There’s a war going on my fellow SEOs and Search Marketers. Has been for a couple of years now. The war on organic data.
It was a war that started off very covertly, almost without incidence, as noted by Jon Henshaw over 2 years ago on Raven Tool’s Blog. Google, by way of depreciated APIs, quietly pulled SERP [Search Engine Results Page] ranking data. Which then led to more and more companies scraping the results from Google and placing an extra burden on their servers. And, perhaps Google was banking on the fact, though somewhat quietly kept, Google Webmaster Tools has had “ranking data” for over 3 years now. Maybe this was Google’s evolutionary step? Nonetheless, it was the one of the first assaults on organic data; Google’s conscious and deliberate action to close off a major pipeline to SEOs and Webmasters. It registered as nothing more than a blip to most of the community, myself included, but the SEO tool companies probably had a good idea where it was headed. Maybe they decided to just “wait and see”?
2011: Google Kicks in the Door
A year after Google shut off the Ranking Data APIs, they got brazen. They gathered up the troops and kicked the down the door to the SEO house, fingers
hugging the triggers. It was akin to enacting Google’s own personal Patriot Act. They black-boxed the organic search data. “NOT PROVIDED”. Users who were signed-in or using SSL Google searches would appear as “not provided” in your organic search keyword data to help “maintain the privacy”. All under the guise of privacy. Immediately this change was said to only affect less than 10% of data in analytics. “Single digits”, was the quote from Matt Cutts.
2012: One Year of “Not Provided”
Danny Sullivan’s excellent write up “Dark Google” tells the story. Single digits? It’s hard to imagine that Matt could say it and keep a straight face. I don’t know about you, but my sites are consistently between 1o% and 15% “not provided”. And, in some extreme cases, they range near 25%. 25% shielded keyword data for a small business is pretty big, and pretty crappy. That’s an awfully large gaping hole to be missing out on. How can they [small businesses] help it that people are signed-in or starting off in “https” search? That’s a ton of valuable data that small businesses could be using to help them analyze customer behavior, to help them write better, more targeted content to their customers, and to help them expand and refine their consumer funnels to convert more and stay afloat in an economy that still moving sideways. I think of it this way: if Google suddenly lost 15% of its collected search data overnight, don’t you think they’d be pretty pissed off? Just, “poof”, and it’s gone.
Losing That Data Might Be the Best Thing For SEOs
I know that it sounds backwards, but hear me out.

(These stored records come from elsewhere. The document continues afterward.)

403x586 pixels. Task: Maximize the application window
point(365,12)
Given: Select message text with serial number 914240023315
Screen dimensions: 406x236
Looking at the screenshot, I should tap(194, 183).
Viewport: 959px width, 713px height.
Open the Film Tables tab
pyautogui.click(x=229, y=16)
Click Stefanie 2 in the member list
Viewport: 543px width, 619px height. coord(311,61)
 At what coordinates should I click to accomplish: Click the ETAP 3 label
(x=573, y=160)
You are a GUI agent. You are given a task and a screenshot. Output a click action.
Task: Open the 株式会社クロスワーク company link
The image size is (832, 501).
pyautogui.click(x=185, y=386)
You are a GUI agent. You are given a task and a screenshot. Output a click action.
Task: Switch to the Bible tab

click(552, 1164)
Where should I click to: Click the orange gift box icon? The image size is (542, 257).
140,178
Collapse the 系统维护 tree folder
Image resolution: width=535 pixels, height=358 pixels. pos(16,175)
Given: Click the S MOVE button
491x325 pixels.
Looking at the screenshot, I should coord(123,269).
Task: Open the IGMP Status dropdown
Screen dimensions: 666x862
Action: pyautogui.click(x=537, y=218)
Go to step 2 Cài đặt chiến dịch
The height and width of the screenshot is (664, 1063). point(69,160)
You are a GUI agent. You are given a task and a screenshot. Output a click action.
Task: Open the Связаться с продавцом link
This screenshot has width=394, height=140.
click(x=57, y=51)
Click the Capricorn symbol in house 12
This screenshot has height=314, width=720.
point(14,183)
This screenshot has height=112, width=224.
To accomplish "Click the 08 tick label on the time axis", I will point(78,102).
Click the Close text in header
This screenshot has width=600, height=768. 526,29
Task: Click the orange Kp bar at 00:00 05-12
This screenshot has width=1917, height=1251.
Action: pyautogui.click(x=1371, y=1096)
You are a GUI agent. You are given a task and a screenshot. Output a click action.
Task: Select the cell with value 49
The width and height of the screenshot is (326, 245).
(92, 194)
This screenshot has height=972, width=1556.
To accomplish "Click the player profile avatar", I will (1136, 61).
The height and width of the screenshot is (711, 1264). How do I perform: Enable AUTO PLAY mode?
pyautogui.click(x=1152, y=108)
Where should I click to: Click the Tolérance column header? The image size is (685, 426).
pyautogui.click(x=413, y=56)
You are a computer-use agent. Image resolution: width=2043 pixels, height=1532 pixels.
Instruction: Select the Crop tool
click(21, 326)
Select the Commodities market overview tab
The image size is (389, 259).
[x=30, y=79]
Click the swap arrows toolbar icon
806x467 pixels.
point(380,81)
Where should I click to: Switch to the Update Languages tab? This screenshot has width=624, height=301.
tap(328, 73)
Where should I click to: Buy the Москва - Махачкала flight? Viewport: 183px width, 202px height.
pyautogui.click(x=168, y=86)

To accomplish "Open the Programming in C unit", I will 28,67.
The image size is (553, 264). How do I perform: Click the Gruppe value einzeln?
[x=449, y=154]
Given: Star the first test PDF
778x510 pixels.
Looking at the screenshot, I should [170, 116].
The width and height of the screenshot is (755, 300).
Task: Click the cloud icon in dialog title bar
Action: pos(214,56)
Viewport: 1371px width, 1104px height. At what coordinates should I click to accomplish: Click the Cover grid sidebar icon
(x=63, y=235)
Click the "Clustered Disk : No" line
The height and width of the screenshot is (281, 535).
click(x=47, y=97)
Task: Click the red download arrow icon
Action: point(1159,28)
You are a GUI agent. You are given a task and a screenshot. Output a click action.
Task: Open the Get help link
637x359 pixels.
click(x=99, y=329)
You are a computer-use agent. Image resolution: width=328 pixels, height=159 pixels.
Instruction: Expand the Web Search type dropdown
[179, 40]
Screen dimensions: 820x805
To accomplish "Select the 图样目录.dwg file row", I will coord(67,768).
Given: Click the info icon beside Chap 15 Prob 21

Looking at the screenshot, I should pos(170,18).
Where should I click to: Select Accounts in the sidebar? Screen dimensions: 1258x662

Also, let’s put aside the obvious here: of course this move was intended to get every business involved in Paid Search (not just the those who spend millions over millions every year). Because like SEOs, Google knows it’s the thousands of small accounts [mid-tail/long-tail] that add up. If you ensure the data that was once free has to route through a paid resource, you’re going to get a large swath of folks to jump on board and buy-in.
Perhaps it was all part of their design (can’t discount that theory), but losing organic data has forced SEOs and Search marketers to expand their tool-kit to get that data. When you can’t rely on a single source, you’ve got to employ multiple channels (i.e. social, content, CRO, etc.) to piece together the story again. I won’t lie, that’s a stretch (even to the writer). However, there’s a small nugget of truth that this assault on organic data has forced us to become better marketers.
2013 and Beyond
The more Google pushes its own products (i.e. Gmail, Places, Google Drive, Insights & Trends) to its social platform (Google+) to create a fluid SUPER-DATA-HIVE, the more users must be signed in to interact. Luckily, Google+ hasn’t quite pulled off the interaction and engagement with users it hoped to (so far). Then add in Firefox moving to Google SSL search by default and iOS6 doing the same. What you get is a “black box” on organic data that is the size of Utah, and is only going to get larger and more vacuous. It is their data to do with as they please, after all. The hypocritical precedent set a year ago by Google will continue onward: “user privacy”. They clearly don’t want to be viewed under the same lens as Facebook.
I think that by the end of 2013 organic site data will reduced to drips from a leaky faucet as SSL search become the rule and not the exception. I can’t say what the end-game is here; whether its Google constructing a service to “buy back” organic data that they anonymize or making SEOs piece together the puzzle from several different platform strands. Or, just so it can be said aloud, push every business into AdWords platform to get “all the consumer data”. It certainly seems like that’s the objective with all these maneuvers: squeeze SEOs organic data into a corner so small that it becomes non-representative of overall searcher/consumer behavior.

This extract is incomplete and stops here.